Leg rainbows and tree meetings
We’re coming to the end of the second week in the children’s new school, which I can’t quite believe. In many ways it has all gone very quickly and in other ways it feels as though we have been driving these lanes and wearing these uniforms since the beginning. A good sign I suppose. Atlas had a trip to the coastguard, he got winched into the helicopter and wore the pilots helmet, memories, no doubt, he will hold with him when he ponders what career to take as a growing man. He is so incredibly compassionate but not at all good with blood and gets a tear in his eye if we find a dead butterfly, so perhaps not destined for the search and rescue team. Inca is a completely different child all together. She has truly found her people. When her new friends came to say goodbye to her after a jaunt at the park with a lolly, they cuddled her and she held them too. Something I have not seen her do before. She would normally stand pencil straight, looking at me longing the moment to pass. It has always made her feel uncomfortable to be cuddled by anyone other than close family. But this week she cuddled them back, she swung higher on the swings and she laughed with all her heart whilst attending the daily ‘tree meeting’ the girls host on the riverbank at the front of the school before the gates open each morning. We all feel so very lucky and relieved to have taken the uphill path and feel as though it was the right path to take. We keep saying it feels like the final piece in our puzzle of Cornish life.
The heat doesn’t need mentioning. It’s warm. Very warm. I happen to adore the heat, I like crinkly tight skin in the shower after a day loading up foil kit, gardening or writing in the sun. Do a day outside and you’ll know you’ve lived. In this glorious weather you get the visible rewards as well, kisses from the sun on forearms, browning toes and a tempting ‘white bits’ mark indicating the hours spent beneath the sun depending on its severity. But with the heat comes ‘shorts season’. I can’t wear shorts, I don’t have the legs for it, so I sneak them on once the electrician has left or I’m home alone and know we don’t have any customers coming by. Aside from the lumps and bumps I have lots of spider veins running from my knees to the tops of my thighs and all the way back down again. I’ve always hated them, but as I was getting out of the shower the other evening after a surf with the children, Atlas said ‘I like your leg rainbows Mummy’. What a wonderful way to describe something I have loathed forever and a day. Don’t children have the most admirable perspective on things. That one little statement, from the mouths of babes, had the ability to suggest I realign a mindset that has sat so stubbornly within me long before Atlas was two lines on a white stick.

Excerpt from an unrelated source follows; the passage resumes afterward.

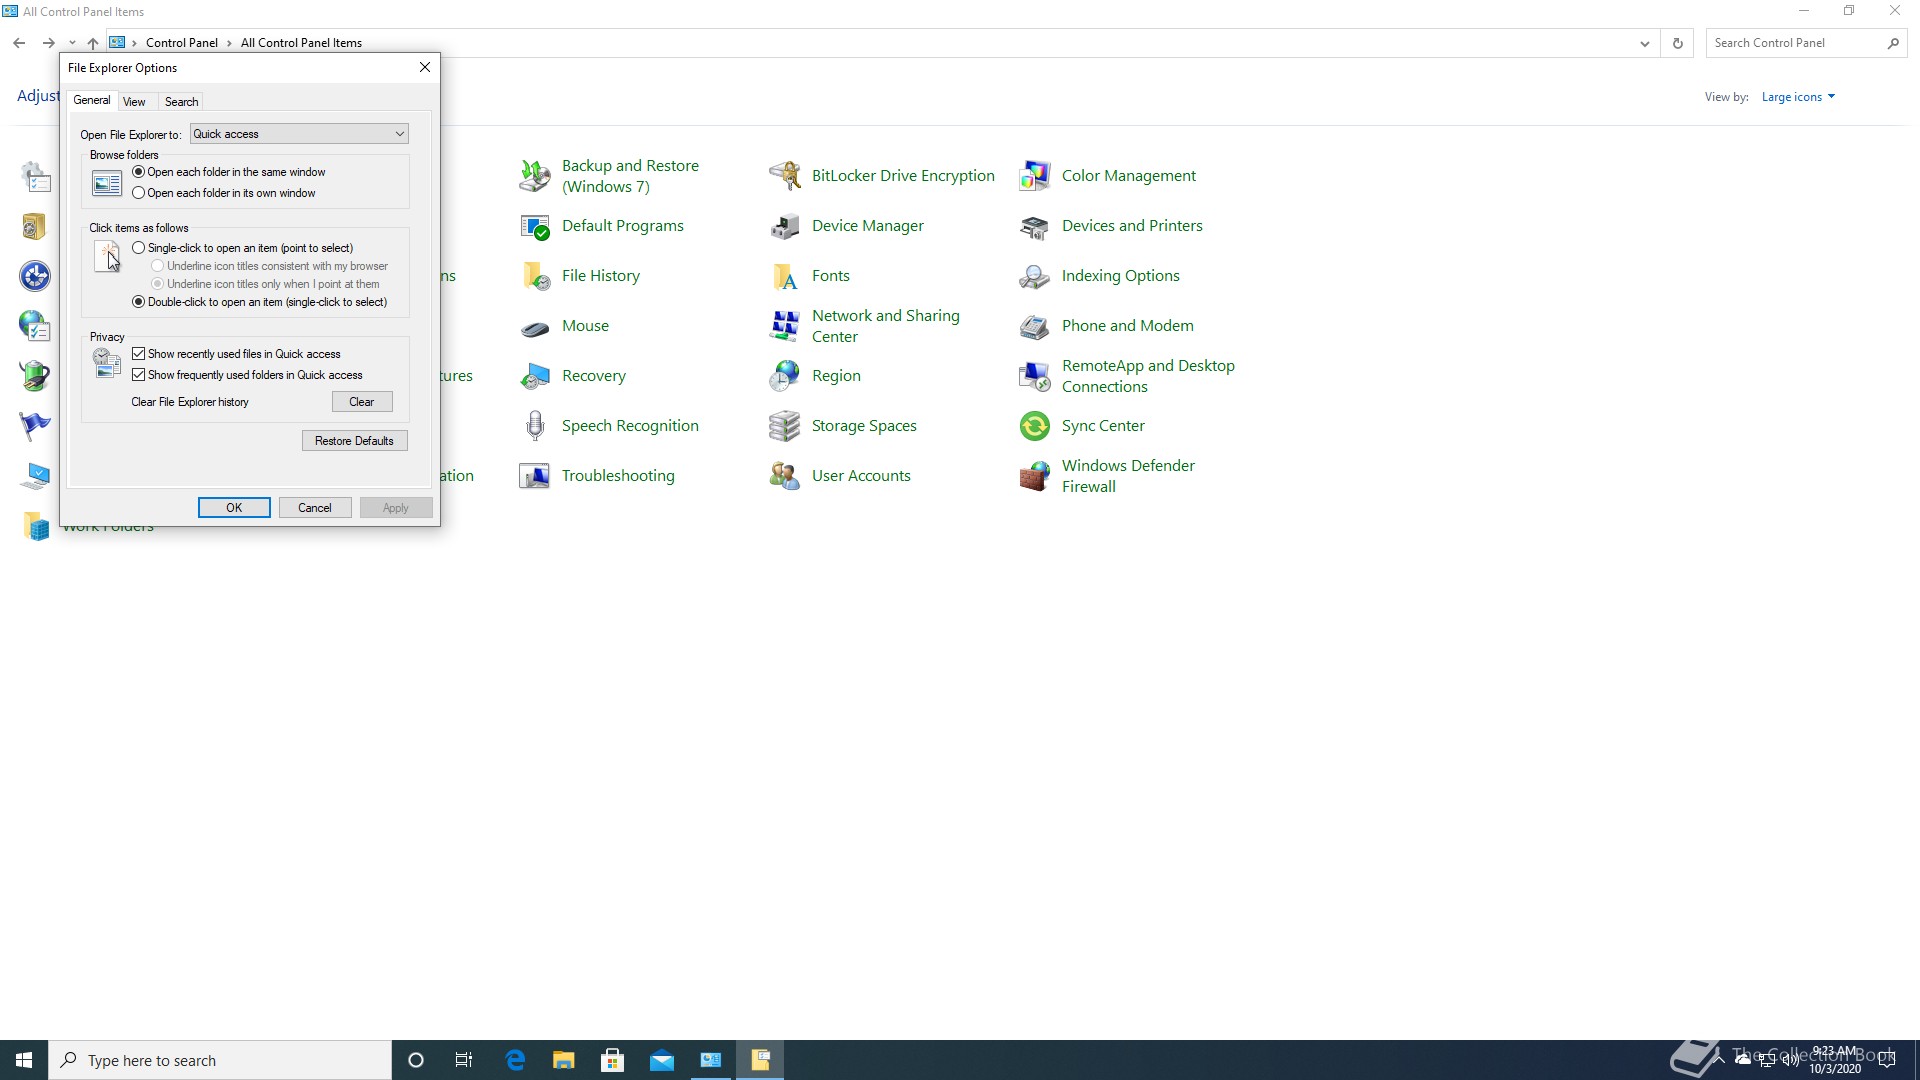Switch to the Search tab in dialog

click(181, 102)
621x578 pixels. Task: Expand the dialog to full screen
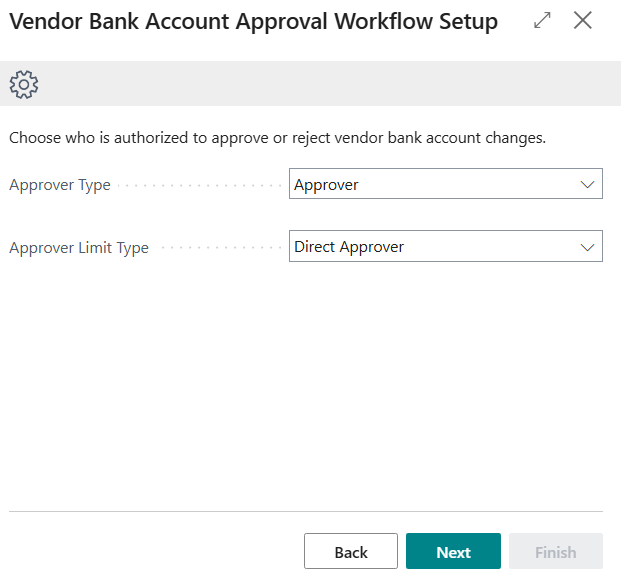tap(543, 20)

We have sockets in the kitchen, I’m currently pricing up the floor and working out whether we can hit go and begin watching yet more YouTube videos on how to tile a floor. I have a market tomorrow and then we have a community night to host at the beach for our watersports business. Chris will take care of the children until the early afternoon, then he will pass them on to me as I pack up my stall and on we will go to the next job of the day. It’s a mad rush, all of the time at the moment. We sat and looked at the August diary this morning, and then the September diary and then the October Diary and, we are yet to work out quite how we’re going to manage it all. But we will, we always do. Greyer and more tired for it but what else are we to do.
It’s almost time to pick up the children, we surfed last night so we will go to the park this evening. Probably with a strawberry Cornetto in one hand and a dribble of each others ice lollies on our chins after ‘one lick’ each for good measure to make sure we’re satisfied with our choices. Luckily for them, a strawberry Cornetto makes my tummy turn but if they happen to choose a Calippo I’ll be taking a few licks, jut to make sure they’re not out of date of course.